Question

Use Workflow to Identify Document Volume and File Path

Workflow Version 10

Updated July 5, 2017

asked on June 7, 2017

We are looking to begin deleting and removing old entries from our repository. For audit purposes, we need to identify the location of the document and insert the data into a SQL table.

We are using workflow to locate the documents, insert the data into SQL, and then delete the entries after that. Locating the location/file path in the repository is easy enough, but we are hoping to use workflow to identify the Volume and File Path of the document in the server. (The purpose of this is in case we find that we need to restore a document, we can go into our long term backups, and restore that one exact file to the server itself).

I can see the Volume and File Path by going to the document itself in the repository:

For Tiffs or other image files, the file path can be seen under the page info:

Would anyone have suggestions on how to find this information using Workflow? (Assuming it is even possible)

Thank you for any help or suggestions.

We are using 10.2.1

0 0

Replies

replied on June 7, 2017 • Show version history

Evan,

I don't believe this information is readily available using any built-in workflow activities.
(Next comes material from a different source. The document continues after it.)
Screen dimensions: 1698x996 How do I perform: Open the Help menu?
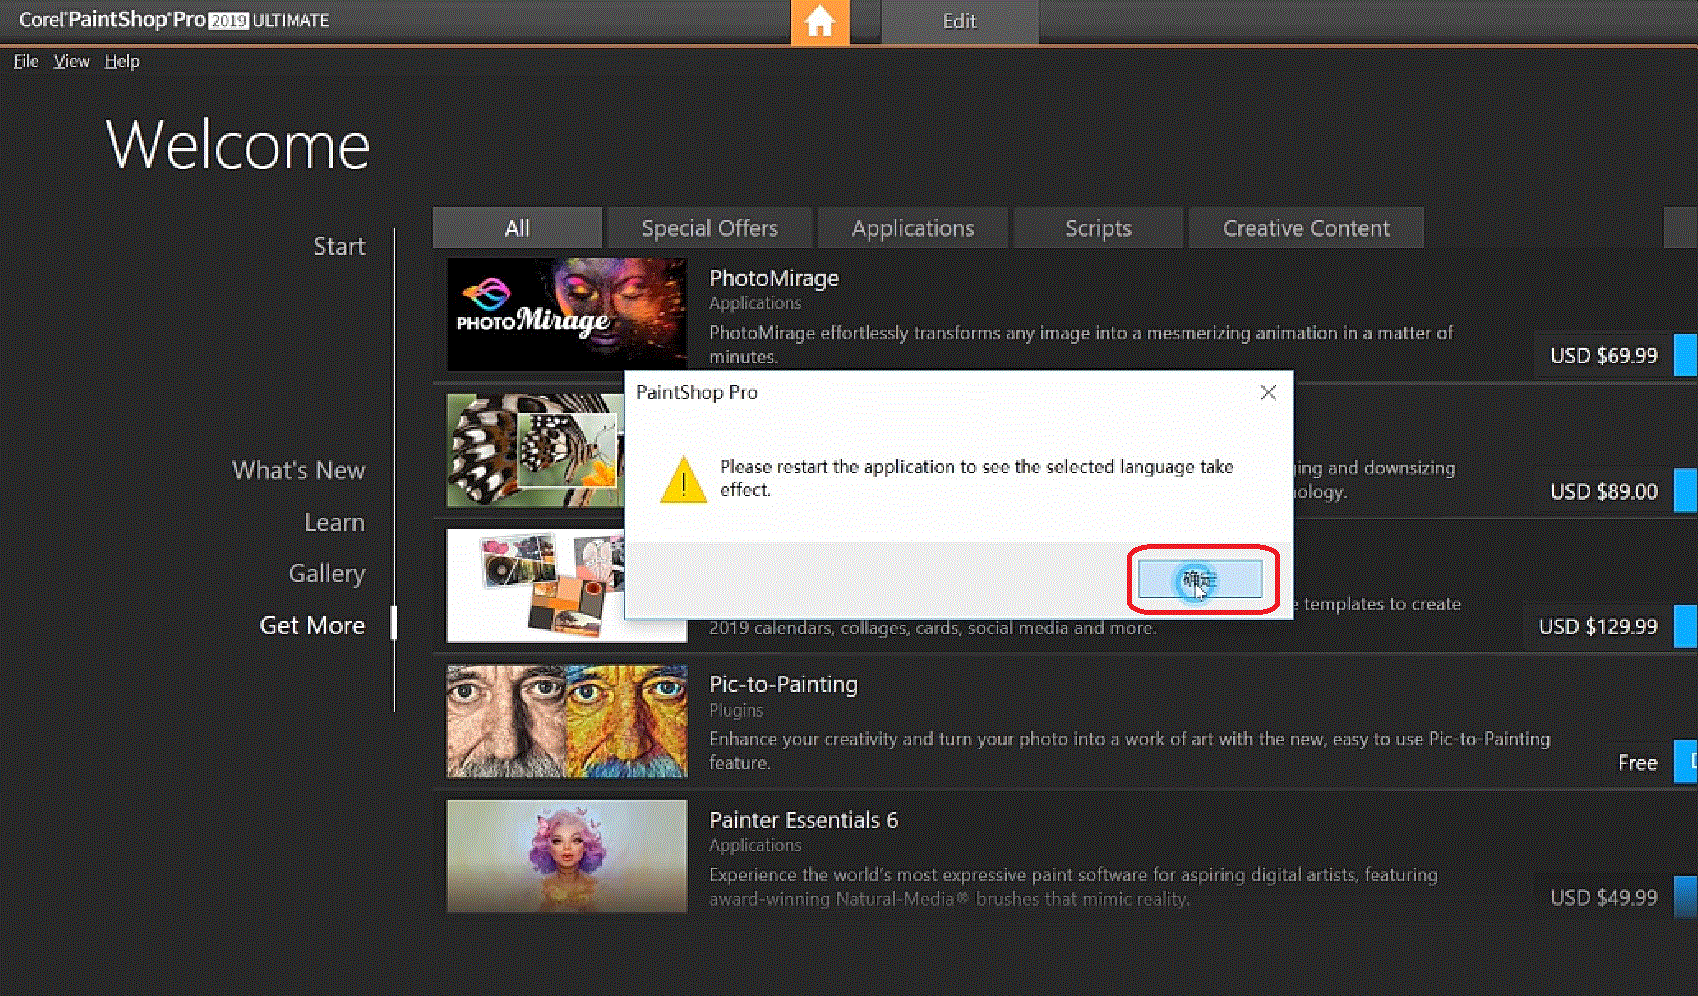pyautogui.click(x=122, y=61)
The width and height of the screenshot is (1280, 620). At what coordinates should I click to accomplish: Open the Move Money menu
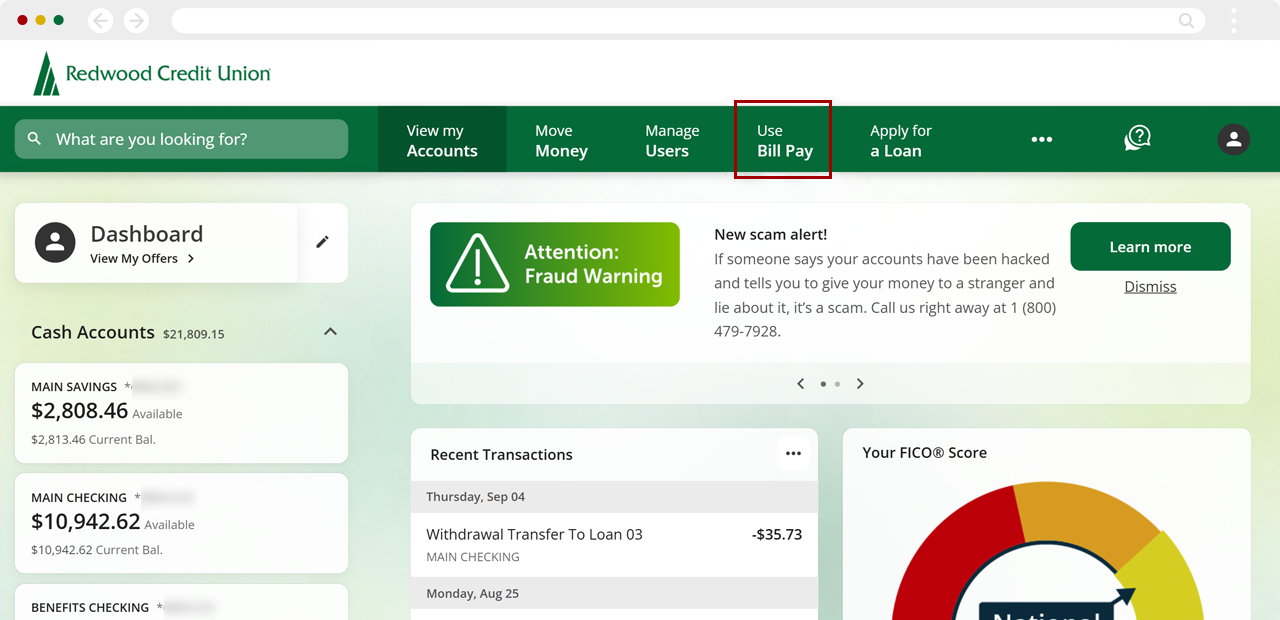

However, you should be able to grab it all relatively easily using SDK scripts within Workflow.

The general attributes you would probably want can be obtained using something like this:

// This will provide access to document info and volume name
DocumentInfo doc = Document.GetDocumentInfo(entryId, session);

// This is needed for page info
PageInfo pgInfo = doc.GetPageInfo(1);

// This is needed to find the path of Electronic Documents
DocumentStatistics docStats = doc.GetStatistics();

string volumeName = doc.VolumeName;
string pagePath = pgInfo.ImageFilePath;
string edocPath = docStats.ElecDocumentPath;

Robert posted about getting eDoc path here. To get the path of each individual page however, you would need to use .PageInfos instead of .PageInfo, set the page range, then iterate through each page to get its path.

The results for both Path attributes should include the file name and the extension, so combining that with the Volume name should give you most of the path (except the drive letter or server).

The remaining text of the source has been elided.